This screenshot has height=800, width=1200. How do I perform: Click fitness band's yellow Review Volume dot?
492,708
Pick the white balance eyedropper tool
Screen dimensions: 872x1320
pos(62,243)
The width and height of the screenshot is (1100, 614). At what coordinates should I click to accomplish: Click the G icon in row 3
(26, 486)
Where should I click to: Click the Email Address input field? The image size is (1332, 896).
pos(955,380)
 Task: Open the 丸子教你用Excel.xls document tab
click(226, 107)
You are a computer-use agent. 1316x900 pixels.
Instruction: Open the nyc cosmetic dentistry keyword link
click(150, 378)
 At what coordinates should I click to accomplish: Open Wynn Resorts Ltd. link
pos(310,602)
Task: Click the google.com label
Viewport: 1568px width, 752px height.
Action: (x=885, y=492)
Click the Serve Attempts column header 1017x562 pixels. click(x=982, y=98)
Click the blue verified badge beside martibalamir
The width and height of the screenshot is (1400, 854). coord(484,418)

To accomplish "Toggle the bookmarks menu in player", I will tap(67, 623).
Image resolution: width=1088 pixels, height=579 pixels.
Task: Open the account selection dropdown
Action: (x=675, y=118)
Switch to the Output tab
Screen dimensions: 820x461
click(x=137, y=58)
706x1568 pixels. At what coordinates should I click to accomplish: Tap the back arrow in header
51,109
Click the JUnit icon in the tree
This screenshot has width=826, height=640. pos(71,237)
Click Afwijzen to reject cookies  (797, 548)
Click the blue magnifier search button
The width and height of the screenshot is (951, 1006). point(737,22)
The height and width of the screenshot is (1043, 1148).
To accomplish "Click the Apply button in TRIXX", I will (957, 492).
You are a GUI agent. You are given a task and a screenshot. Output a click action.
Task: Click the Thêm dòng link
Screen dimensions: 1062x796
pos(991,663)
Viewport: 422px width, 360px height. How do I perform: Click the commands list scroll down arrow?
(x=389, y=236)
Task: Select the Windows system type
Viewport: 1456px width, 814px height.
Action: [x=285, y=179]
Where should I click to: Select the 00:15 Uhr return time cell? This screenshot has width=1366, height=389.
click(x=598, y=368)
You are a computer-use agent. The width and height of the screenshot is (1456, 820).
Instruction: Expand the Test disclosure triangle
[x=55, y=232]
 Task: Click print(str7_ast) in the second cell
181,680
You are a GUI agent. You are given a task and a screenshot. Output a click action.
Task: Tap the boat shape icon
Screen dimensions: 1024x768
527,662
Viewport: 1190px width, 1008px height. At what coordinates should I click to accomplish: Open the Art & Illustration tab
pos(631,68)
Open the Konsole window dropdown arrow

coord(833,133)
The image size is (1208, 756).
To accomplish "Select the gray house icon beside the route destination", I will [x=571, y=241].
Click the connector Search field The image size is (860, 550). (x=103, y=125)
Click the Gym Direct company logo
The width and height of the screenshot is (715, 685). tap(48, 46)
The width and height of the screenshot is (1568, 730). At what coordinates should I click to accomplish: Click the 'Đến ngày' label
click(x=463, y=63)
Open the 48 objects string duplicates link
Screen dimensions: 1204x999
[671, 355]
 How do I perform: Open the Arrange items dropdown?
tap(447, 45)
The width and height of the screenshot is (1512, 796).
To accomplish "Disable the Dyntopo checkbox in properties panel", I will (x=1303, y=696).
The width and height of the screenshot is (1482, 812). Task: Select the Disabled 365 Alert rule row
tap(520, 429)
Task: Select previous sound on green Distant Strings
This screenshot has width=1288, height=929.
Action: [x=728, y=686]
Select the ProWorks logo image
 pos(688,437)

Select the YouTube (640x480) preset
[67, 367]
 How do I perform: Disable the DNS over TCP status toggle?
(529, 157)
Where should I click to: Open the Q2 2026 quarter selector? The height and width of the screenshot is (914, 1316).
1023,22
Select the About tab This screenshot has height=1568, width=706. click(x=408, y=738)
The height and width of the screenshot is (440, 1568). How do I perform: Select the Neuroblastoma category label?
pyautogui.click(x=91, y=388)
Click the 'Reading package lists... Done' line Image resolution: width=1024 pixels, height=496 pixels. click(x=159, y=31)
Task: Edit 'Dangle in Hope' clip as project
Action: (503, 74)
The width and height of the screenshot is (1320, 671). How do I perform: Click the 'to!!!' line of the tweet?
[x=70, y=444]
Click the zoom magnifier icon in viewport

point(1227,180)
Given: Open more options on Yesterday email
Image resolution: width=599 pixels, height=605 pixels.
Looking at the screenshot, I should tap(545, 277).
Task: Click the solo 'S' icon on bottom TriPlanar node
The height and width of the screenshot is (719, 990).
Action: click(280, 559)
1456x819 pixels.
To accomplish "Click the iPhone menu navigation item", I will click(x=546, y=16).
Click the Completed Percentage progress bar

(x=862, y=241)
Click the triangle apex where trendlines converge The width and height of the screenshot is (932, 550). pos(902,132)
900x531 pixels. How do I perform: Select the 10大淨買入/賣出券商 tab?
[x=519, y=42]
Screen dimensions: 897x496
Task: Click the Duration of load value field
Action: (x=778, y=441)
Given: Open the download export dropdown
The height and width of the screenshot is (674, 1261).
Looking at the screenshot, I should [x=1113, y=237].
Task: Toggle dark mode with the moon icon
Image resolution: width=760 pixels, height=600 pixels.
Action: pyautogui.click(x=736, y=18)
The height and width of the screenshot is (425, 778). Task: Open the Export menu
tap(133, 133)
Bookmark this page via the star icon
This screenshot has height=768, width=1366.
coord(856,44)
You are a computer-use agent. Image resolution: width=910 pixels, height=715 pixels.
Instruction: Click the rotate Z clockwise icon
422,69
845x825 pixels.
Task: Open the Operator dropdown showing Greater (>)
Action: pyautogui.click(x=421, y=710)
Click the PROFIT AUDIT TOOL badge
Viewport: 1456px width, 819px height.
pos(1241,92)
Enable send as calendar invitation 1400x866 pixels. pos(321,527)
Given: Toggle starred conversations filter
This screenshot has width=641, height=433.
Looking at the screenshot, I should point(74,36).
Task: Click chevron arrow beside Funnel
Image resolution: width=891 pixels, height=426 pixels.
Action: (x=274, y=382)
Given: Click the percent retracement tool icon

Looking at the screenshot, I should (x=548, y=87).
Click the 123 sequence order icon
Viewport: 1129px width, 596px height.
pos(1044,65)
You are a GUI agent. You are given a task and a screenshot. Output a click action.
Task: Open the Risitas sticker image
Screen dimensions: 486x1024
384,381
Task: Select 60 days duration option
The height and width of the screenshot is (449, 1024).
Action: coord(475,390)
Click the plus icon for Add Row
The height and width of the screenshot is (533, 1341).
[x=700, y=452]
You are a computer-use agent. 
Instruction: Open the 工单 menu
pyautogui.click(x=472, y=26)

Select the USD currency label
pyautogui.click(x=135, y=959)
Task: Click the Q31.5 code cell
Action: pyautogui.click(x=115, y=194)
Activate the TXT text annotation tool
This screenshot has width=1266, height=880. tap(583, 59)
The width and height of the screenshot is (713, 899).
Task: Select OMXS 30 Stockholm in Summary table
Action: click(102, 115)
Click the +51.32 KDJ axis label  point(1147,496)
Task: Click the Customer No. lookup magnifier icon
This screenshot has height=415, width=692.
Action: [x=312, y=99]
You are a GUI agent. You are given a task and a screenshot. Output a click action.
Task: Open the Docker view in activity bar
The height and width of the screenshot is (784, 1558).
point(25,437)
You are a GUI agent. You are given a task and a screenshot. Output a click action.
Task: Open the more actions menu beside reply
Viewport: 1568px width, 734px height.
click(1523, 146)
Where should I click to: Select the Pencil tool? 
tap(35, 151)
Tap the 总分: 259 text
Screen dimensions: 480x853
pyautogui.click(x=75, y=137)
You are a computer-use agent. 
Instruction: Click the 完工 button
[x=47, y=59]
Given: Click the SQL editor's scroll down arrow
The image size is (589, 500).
.....
Of the lines above, show those in which "computer" appears.

You are a computer-use agent. 1316x900 pixels.
You are a computer-use agent. The width and height of the screenshot is (1456, 820).
You are a computer-use agent. Image resolution: width=910 pixels, height=715 pixels.
You are a computer-use agent. 
You are a computer-use agent. 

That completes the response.